The fact that I can’t remember whether I’ve ever forgotten to report a deer or turkey in my nearly 40 years of hunting should tell you that it’s at least possible. (Which reminds me of the Elvis song I Forgot to Remember to Forget? But that’s neither here nor there.) I was in high school and college during part of that stretch, after all, and large swaths of those years are a blur.
In any case, one thing I can say for sure is that I have called in to report a deer or turkey in recent years, only to find out that the DNR’s automated number wasn’t working—and continued not to work for multiple tries. It begs the question, How many times is a hunter supposed to try before giving up? And, given this, What should the punishment be for the hunter who gives up, or innocently forgets, or otherwise doesn’t report?

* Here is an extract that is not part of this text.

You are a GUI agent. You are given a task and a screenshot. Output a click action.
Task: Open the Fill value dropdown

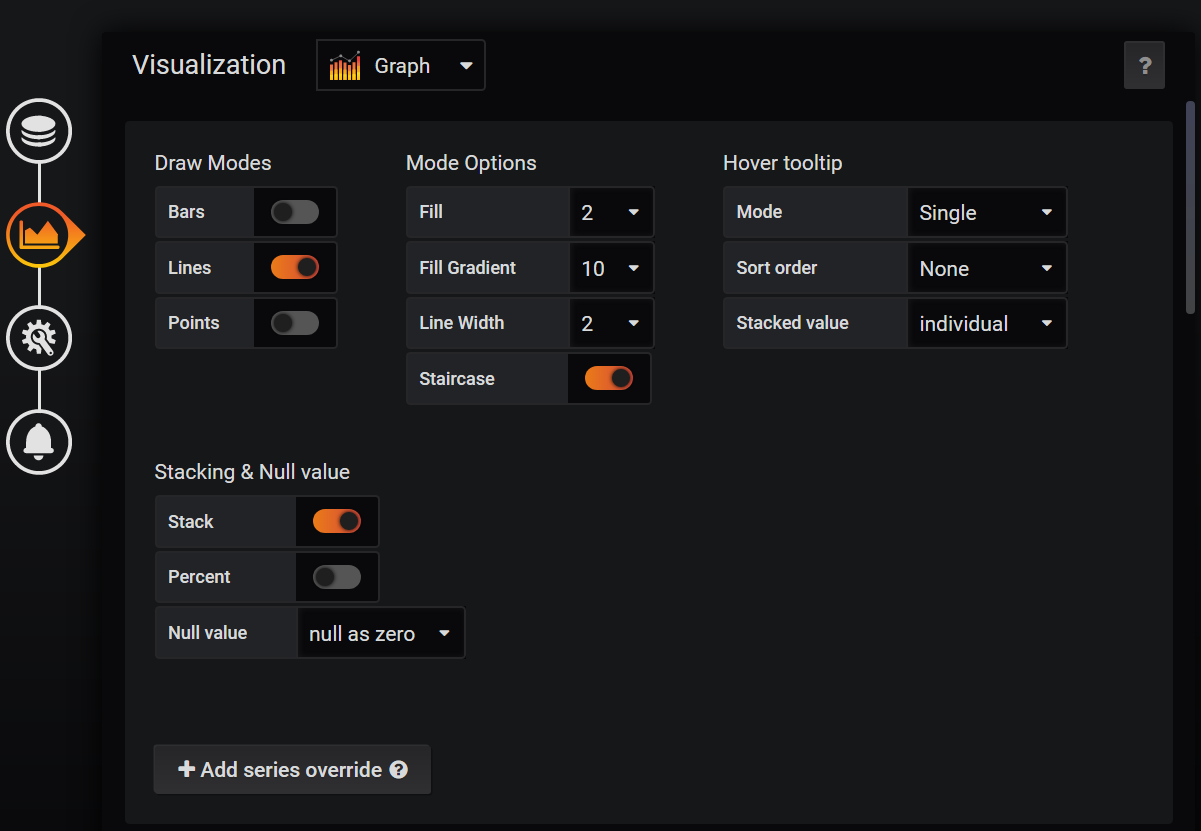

Well, in Michigan, it’s 90 days in jail and up to a $1,000 fine. But according to an article in Bridge Michigan News, a group of Wolverine State lawmakers are looking to change that. For years, the Michigan DNR used optional mail-in surveys to gather deer hunting data. But when too many hunters decided to forgo that option, the agency changed its policy just in time for last year’s deer season. For the first time ever, they made failing to report a deer within 72 hours a misdemeanor punishable by up to 90 days in jail and/or a fine of up to $1,000.

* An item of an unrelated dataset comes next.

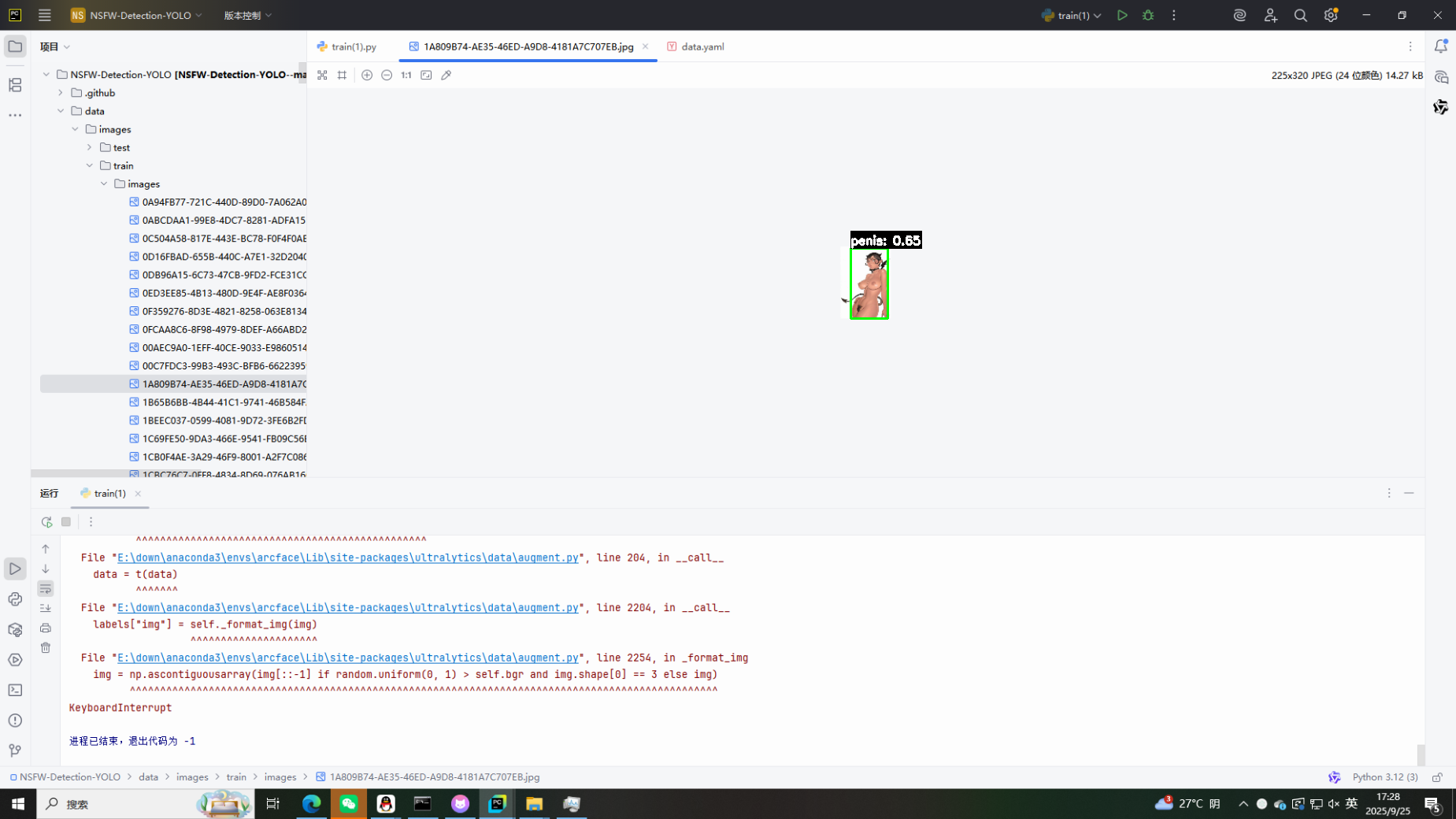The width and height of the screenshot is (1456, 819).
Task: Click the zoom in icon in image toolbar
Action: tap(367, 75)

I’ve got no problem with agencies calling for mandatory reporting or imposing a reasonable penalty to encourage compliance. DNRs need accurate data if we’re going to expect them to manage wildlife wisely. In my home state of New York, you can get pinched for up to $250 for failure to report, and that’s okay by me. But jail time? For what could easily be an honest mistake? Seems very heavy-handed. As do empty threats. The Michigan DNR estimates that 75 percent of hunters reported their kill last season, yet none of the 25 percent who didn’t went to jail, or were even issued a ticket. That should tell you something.

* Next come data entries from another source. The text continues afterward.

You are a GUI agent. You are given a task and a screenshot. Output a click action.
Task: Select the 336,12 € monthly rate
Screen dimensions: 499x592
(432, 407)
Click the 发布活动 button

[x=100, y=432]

Michigan Senate Bill 52, which passed on Tuesday and is now headed to the state House of Representatives, looks to reduce the punishment to a fine of no more than $150. Its chief sponsor is a Democrat, and it has support from Republicans, the Michigan Department of Natural Resources, and sportsman’s groups. I think all Michiganders should be rooting for this bill to pass. I mean, the last thing you want is New York hunters pointing out how draconian your game laws are.